[Stored items]
^^^^^^^^

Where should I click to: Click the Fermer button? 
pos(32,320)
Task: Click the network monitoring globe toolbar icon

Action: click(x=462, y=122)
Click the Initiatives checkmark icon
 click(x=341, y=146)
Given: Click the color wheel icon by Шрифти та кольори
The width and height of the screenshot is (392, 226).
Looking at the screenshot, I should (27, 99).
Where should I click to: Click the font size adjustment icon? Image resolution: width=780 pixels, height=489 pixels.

^^^^^^^^

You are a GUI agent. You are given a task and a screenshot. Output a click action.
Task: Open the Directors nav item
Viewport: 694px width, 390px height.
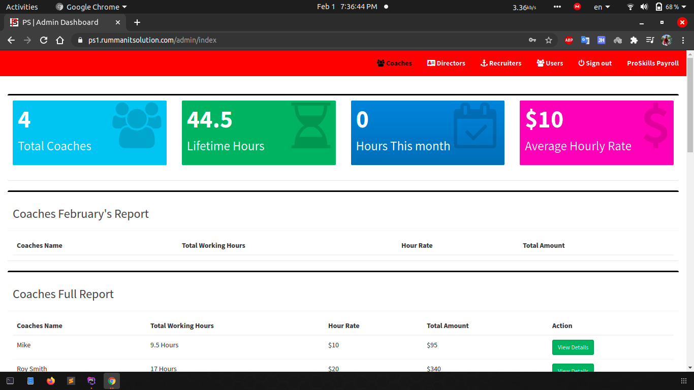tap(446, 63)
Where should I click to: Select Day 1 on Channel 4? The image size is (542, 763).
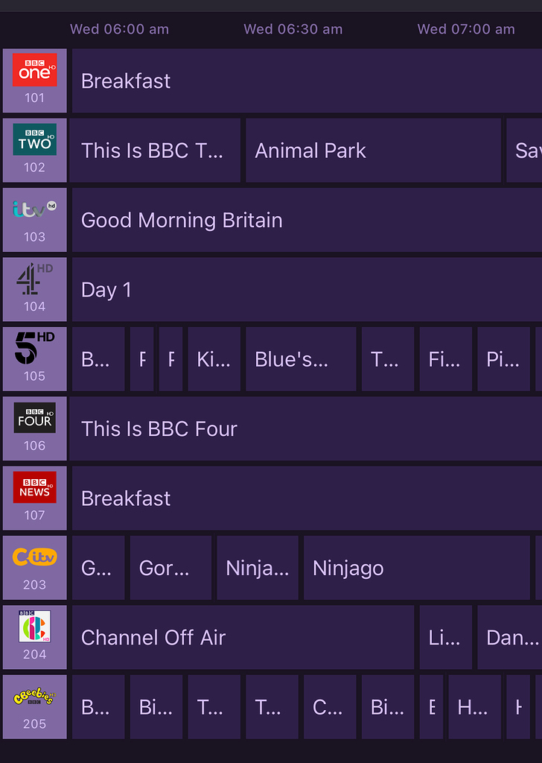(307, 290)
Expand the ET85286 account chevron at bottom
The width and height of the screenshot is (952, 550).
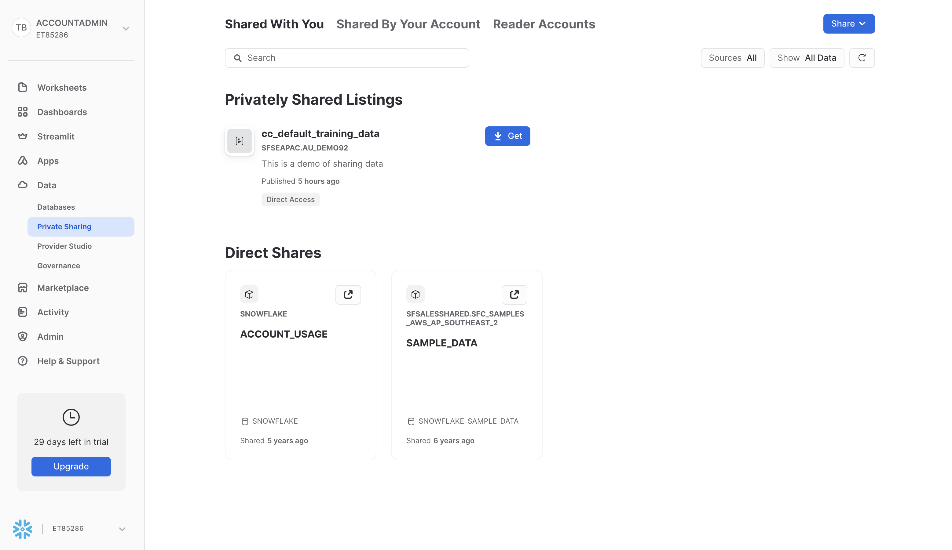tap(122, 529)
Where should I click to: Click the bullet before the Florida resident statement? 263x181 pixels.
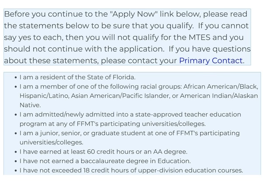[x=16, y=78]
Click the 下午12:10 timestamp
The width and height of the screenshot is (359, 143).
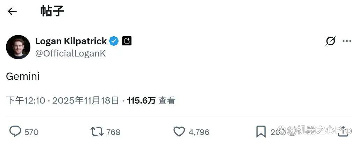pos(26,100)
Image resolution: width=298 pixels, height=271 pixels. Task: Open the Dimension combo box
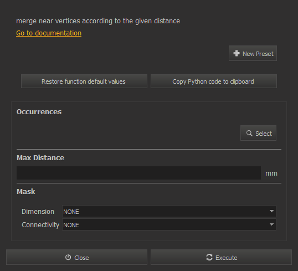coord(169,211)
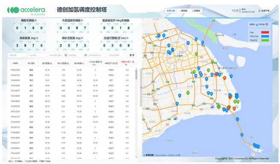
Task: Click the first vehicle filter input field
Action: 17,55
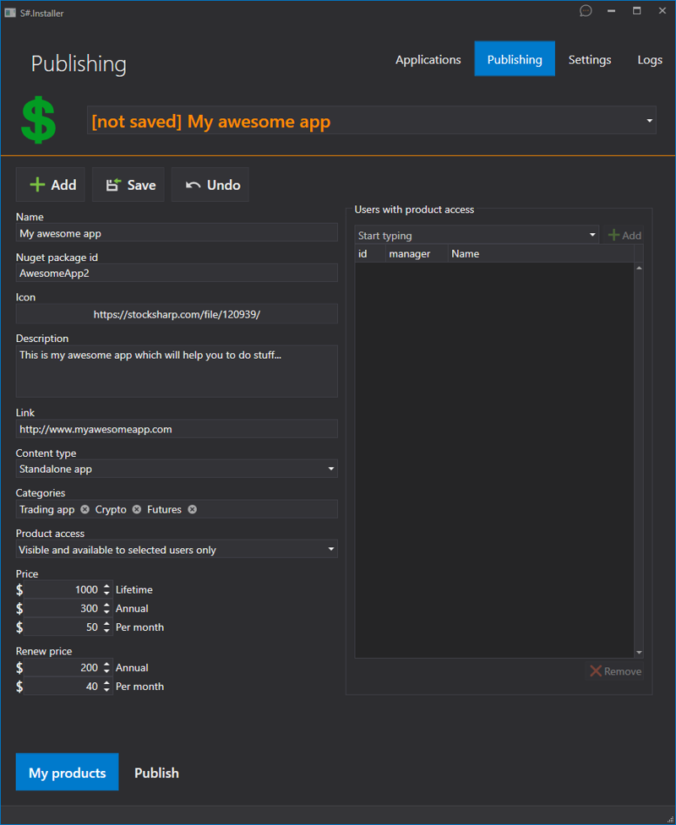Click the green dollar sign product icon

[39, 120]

^^^^^^^^

Your task for the entries above: copy exactly the span starting with the line with "The width and height of the screenshot is (392, 226)." and going on through the line with "Where should I click to: Click the font", both lines included, and nothing else.

The width and height of the screenshot is (392, 226).
Looking at the screenshot, I should (27, 99).
Where should I click to: Click the font size adjustment icon? Image resolution: width=780 pixels, height=489 pixels.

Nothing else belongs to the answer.